RNIB launches #BeforeYouAsk interactive video chat experience

The Royal National Institute of Blind People (RNIB) has launched the charity’s first interactive video chat experience, #BeforeYouAsk.

The tool has been created as part of the wider RNIB #BeforeYouAsk campaign, which aims to address the many misconceptions about sight loss, by educating the public through relatable scenarios to encourage them to change their attitudes and behaviours towards people with sight loss. It has been developed in partnership with Wavemaker UK and Voxly Digital.

A series of #BeforeYouAsk films use everyday relatable experiences – in the workplace; romantic relationships; applying make-up; watching football; travelling on the night bus; and unavoidable school message groups, to banish myths around what it’s really like to live with sight loss.

Hosted on the RNIB website, the #BeforeYouAsk interactive video chat tool is designed to address the weird, awkward, and at times hurtful questions that blind and partially-sighted people are frequently asked by sighted people about their day-to-day lives.

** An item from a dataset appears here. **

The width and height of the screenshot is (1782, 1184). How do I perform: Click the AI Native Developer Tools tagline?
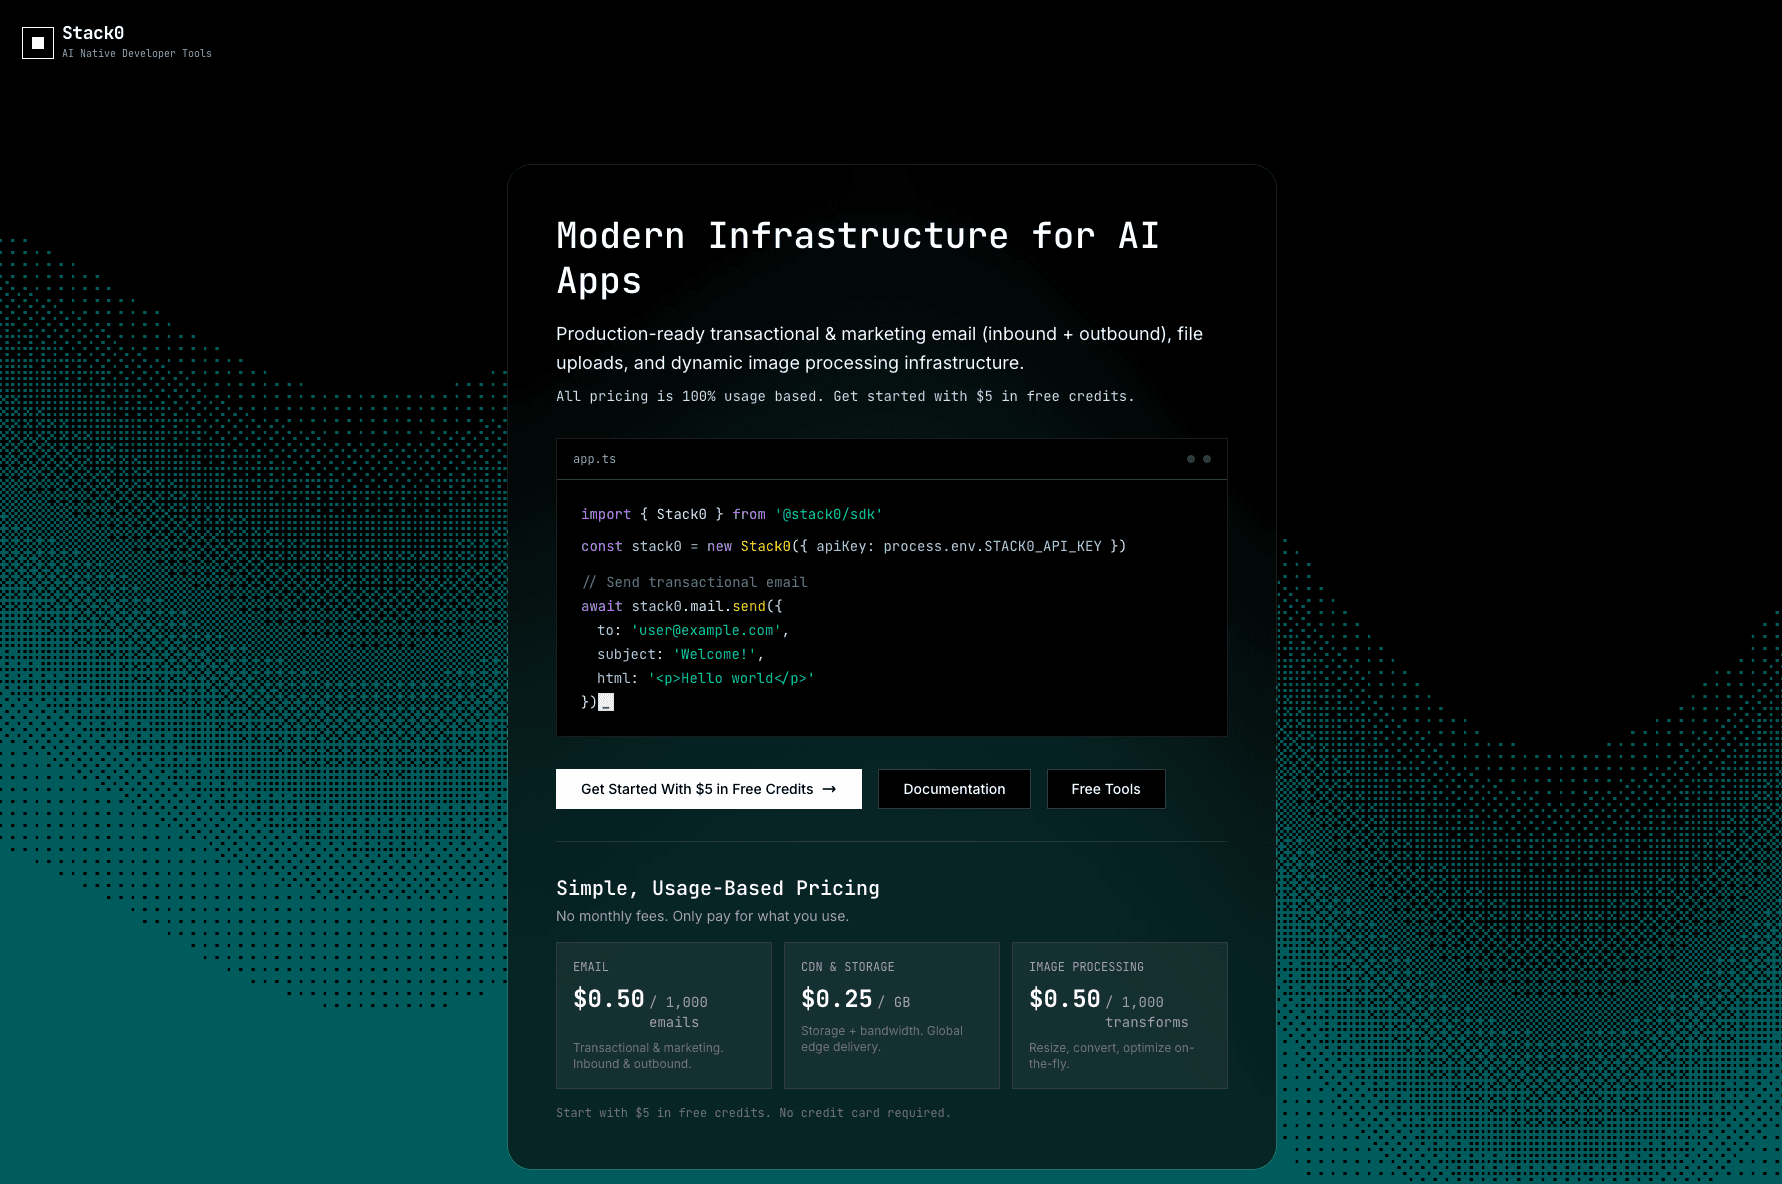(137, 54)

It features over 40 questions and misconceptions sourced from people with sight loss, Ask the Public, Reddit, and a Google predictive search form. The answers are provided in video form by the campaign’s blind and visually-impaired cast.

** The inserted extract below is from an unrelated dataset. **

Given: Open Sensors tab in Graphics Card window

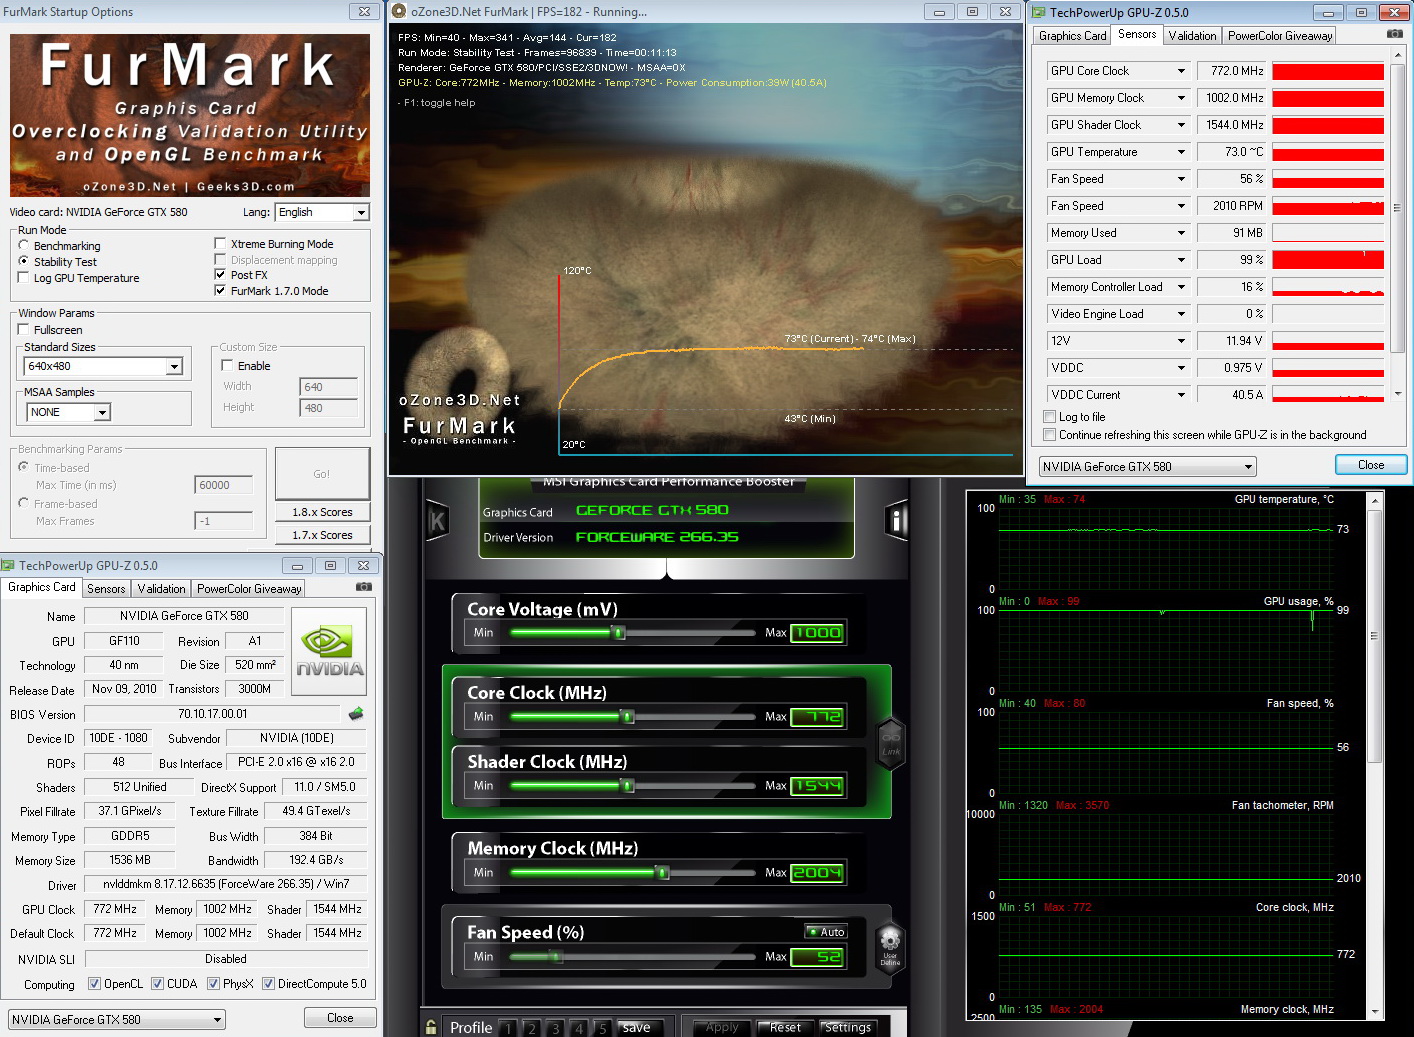Looking at the screenshot, I should [x=106, y=589].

“RNIB’s #BeforeYouAsk campaign uses humour and familiar scenarios to make people think,” said Martin Wingfield, Director of Brand, at RNIB. “The campaign also underscores a serious point about the misconceptions people face and the barriers these lead to in terms of people living independently. By partnering with Wavemaker and Voxly Digital, as well as with our cast of visually-impaired actors, we’re providing a reference point, where sighted people can go to find out more about visual impairment. We hope our first interactive video chat experience, alongside the six campaign films, will go a long way to increasing understanding of what it’s like to live with sight loss and to reduce the misguided everyday questions that many blind and partially-sighted people face.”

Following the campaign, it will live on as part of RNIB’s educational toolkit here.